__Extrait de page__:
########################################

Les maladies liées au vieillissement sont des maladies qui se développent au fil du temps. Afin d’étudier les différentes phases de survenue et de progression des maladies, le suivi doit lui aussi s’inscrire dans la durée. C’est en cela que les études de cohorte épidémiologique de ce type sont d’un grand bénéfice pour la recherche.

Photo de Laetitia HOUINOU : Cécile Delcourt, Jean François Korobelnik, Laure Gayraud, Bénédicte Merle
L’étude ALIENOR est née à la suite de l’étude POLA, menée à Sète, dans l’Hérault.
Cette précédente étude avait mis en évidence l’importance du mode de vie dans les maladies oculaires, comme le tabagisme, la nutrition ou l’exposition aux ultraviolets.
À son arrivée à Bordeaux, Cécile Delcourt a souhaité aller plus loin, avec comme objectif principal d’étudier le rôle de la nutrition dans la survenue des maladies oculaires, telles que la dégénérescence maculaire liée à l’âge (DMLA), la cataracte ou le glaucome, sans oublier les nombreux autres facteurs génétiques, le mode de vie ou les expositions environnementales.
Un objectif largement atteint avec près de 66 articles scientifiques, 100 communications, 8 thèses de sciences, 13 thèses de médecine, une start-up fondée par un ancien doctorant, Soufiane Ajana, ainsi qu’une forte visibilité médiatique, avec des parutions et reportages sur France 2, France 3, France Inter, Le Monde, Le Figaro, France Culture ou encore The Washington Post.
Mais surtout de grandes avancées, comme notamment :
- Le rôle de l’alimentation méditerranéenne dans la progression de la DMLA, mis en évidence par Bénédicte Merle, avec une réduction de 40 % du risque de progression chez les personnes qui suivent une alimentation de ce type, c’est-à-dire riche en fruits et légumes, en céréales, huile d’olive et en poisson, avec une consommation modérée de viande et de produits laitiers. Bénédicte a également montré une association avec les concentrations sanguines de plusieurs nutriments, comme les acides gras oméga 3 à longue chaine, les caroténoïdes et certaines vitamines, avec la DMLA mais aussi avec le vieillissement du nerf optique.
- Catherine Helmer et Sara Lima Rebouças se sont intéressées aux relations entre le vieillissement oculaire et le vieillissement cérébral, et ont mis en évidence des associations entre les vaisseaux et les nerfs de la rétine avec une accélération du vieillissement cérébral.
- L’équipe ophtalmologique (Jean-François Korobelnik, Marie-Noëlle Delyfer et Cédric Schweitzer) a mis en évidence des biomarqueurs précoces.

########################################

__Jeu de données__:
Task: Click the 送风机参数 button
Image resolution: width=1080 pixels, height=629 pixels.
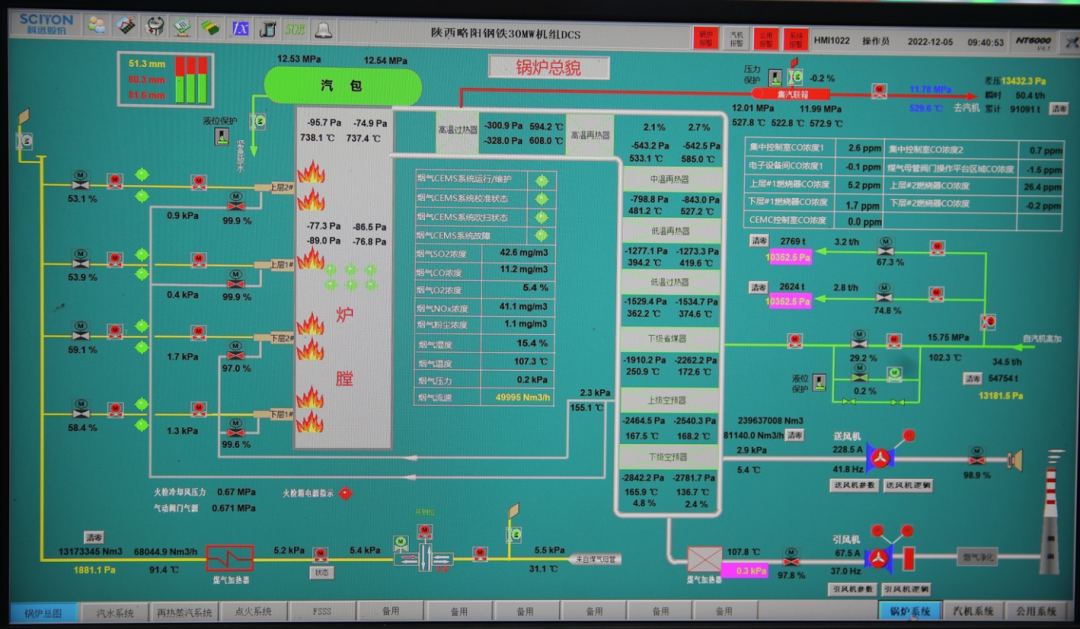Action: pos(854,485)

########################################

__Travail à faire__:
**a)** Traduisez en anglais cette phrase du texte sur l'étude ALIENOR : « Cette précédente étude avait mis en évidence l’importance du mode de vie dans les maladies oculaires, comme le tabagisme, la nutrition ou l’exposition aux ultraviolets. »
**b)** Les affirmations suivantes concordent-elles avec le texte sur l'étude ALIENOR ? Répondez par oui ou non, en citant les mots du texte qui tranchent. (i) L'étude ALIENOR fait suite à une étude menée à Sète. (ii) Une alimentation méditerranéenne réduit de 60 % le risque de progression de la DMLA. (iii) La start-up issue de l'étude a été fondée par Cécile Delcourt.
**c)** Prolongez le texte sur l'étude ALIENOR à partir de sa dernière phrase.

__Réponses par consigne__:
**a)** This earlier study had highlighted the importance of lifestyle in eye diseases, such as smoking, nutrition or exposure to ultraviolet light.

**b)**
(i) Oui : « L’étude ALIENOR est née à la suite de l’étude POLA, menée à Sète, dans l’Hérault. »
(ii) Non : « avec une réduction de 40 % du risque de progression »
(iii) Non : « une start-up fondée par un ancien doctorant, Soufiane Ajana »

**c)**
Ainsi, Petra Larsen a publié en 2025 un article montrant un changement dans les couches de la rétine en amont de la DMLA. Ces mesures, réalisables grâce à une technique d’imagerie disponible en routine clinique, l’OCT, pourraient permettre d’identifier précocement les personnes les plus à risque de DMLA et de mieux comprendre les mécanismes de survenue de cette maladie.
- Enfin, Laure Gayraud a mis en évidence une accélération de la perte des fibres nerveuses de la rétine chez les personnes plus exposées à la pollution de l’air. Cette perte des fibres nerveuses est une caractéristique du glaucome, et ceci suggère donc une possible augmentation du risque de glaucome en relation avec la pollution de l’air.

Photo de Laetitia HOUINOU : Pierre Hurmic, maire de Bordeaux
Et maintenant ?
Si l’étude ALIENOR a pris fin sur le terrain en 2024, la recherche se poursuit. L’équipe dispose désormais d’une biobanque et d’une base de données d’une richesse exceptionnelle, qui continueront d’alimenter de nombreux projets.
Des collaborations sont déjà en cours au sein de grandes cohortes nationales comme Gazel, Constances et E3N-Générations, mais également dans les programmes SHIVA et VBHI, pour approfondir les relations entre la rétine et le cerveau.
Enfin, en 2026, une nouvelle étude verra le jour : la cohorte Clémence, dédiée à la santé oculaire des enfants. Face à une épidémie de myopie, qui touche déjà plus de 8 jeunes sur 10 dans les grandes villes asiatiques et près d’un jeune Européen sur deux, cette cohorte sera l’une des rares en Europe à explorer cette thématique.